:: Do this ::
Render this sentence from the passage on linters in Spanish: "Every language that I’ve ever worked in has a linter written for it."

:: Passage provided ::
========
Enforcing a style guide is not a manual feat. No developer can be expected to remember hundreds of rules and check every line against each of them. Why not make the computer do it?
Every language that I’ve ever worked in has a linter written for it. JavaScript has ESLint; Python has Black, and Ruby has RuboCop. These linters do the simple job of making sure your code follows the prescribed set of style rules. A few linters like RuboCop also enforce good practices such as atomic functions and better variable names. Such hints are very often helpful in detecting and fixing bugs before they cause issues in production.
Example:
Consider the following JavaScript snippet where you print a fruit name from a list. The list remains unchanged throughout the program.
var fruits = ['Apple', 'Banana', 'Cherry', 'Mango']
console.log(fruits[0])
ESLint, if so configured, can make sure you use constants wherever possible to avoid side-effects in your code. It’s a good practice but easy to miss if you don’t have a linter.
const fruits = ['Apple', 'Banana', 'Cherry', 'Mango']
console.log(fruits[0])
Enforcing the use of const
and let
, which are block-scoped, over var
leads to programs that are easier to debug and is generally considered a good practice.
Another thing developers love is testing their code, making sure it holds up for various inputs. Practices like test-driven development emphasize the importance of testing the code that you write. But writing tests takes time and effort. It is hard to gauge every possible input and make sure your code holds up to that. Eventually, tests become too many and take hours to complete on larger codebases.
Static code analyzers do not suffer from this issue. You don’t need to write the tests; you can import entire libraries of presets. Additionally, static analyzers run incredibly fast as there is no code execution involved! In fact, many linters integrate with the editor and highlight issues with the code in real-time as you type.
Example:
Sometimes, real-time is just too fast.
Most static analyzers, especially linters and formatters, will not just point out issues but can also fix most of them for you. Linters like Black for Python and ESLint for JavaScript integrate with IDEs and can then automatically fix the edited files as soon as you save them.
This is extremely convenient because now, your code quality improves without you having to even consciously think about it. As developers, we’re spoilt for convenience, aren’t we?
Example:
ESLint has the --fix
flag that fixes common issues like unnecessary semicolons, trailing spaces, and dangling commas.
Consider the same code snippet from the past few examples. (Here the · represents a space.)
var fruits = [
'Apple',
'Banana',
'Cherry',··
'Mango'
];
Run ESLint with the --fix
flag and moments later you have this.
const fruits = [
'Apple',
'Banana',
'Cherry',
'Mango',
]
Much better!
========
:: Recorded information ::
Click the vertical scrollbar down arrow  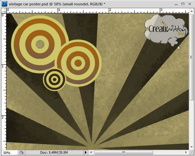(x=192, y=147)
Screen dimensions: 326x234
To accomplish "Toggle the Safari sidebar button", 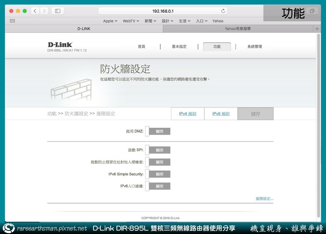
========
:: Answer in full ::
Todos los lenguajes en los que he trabajado alguna vez tienen un linter escrito para ellos.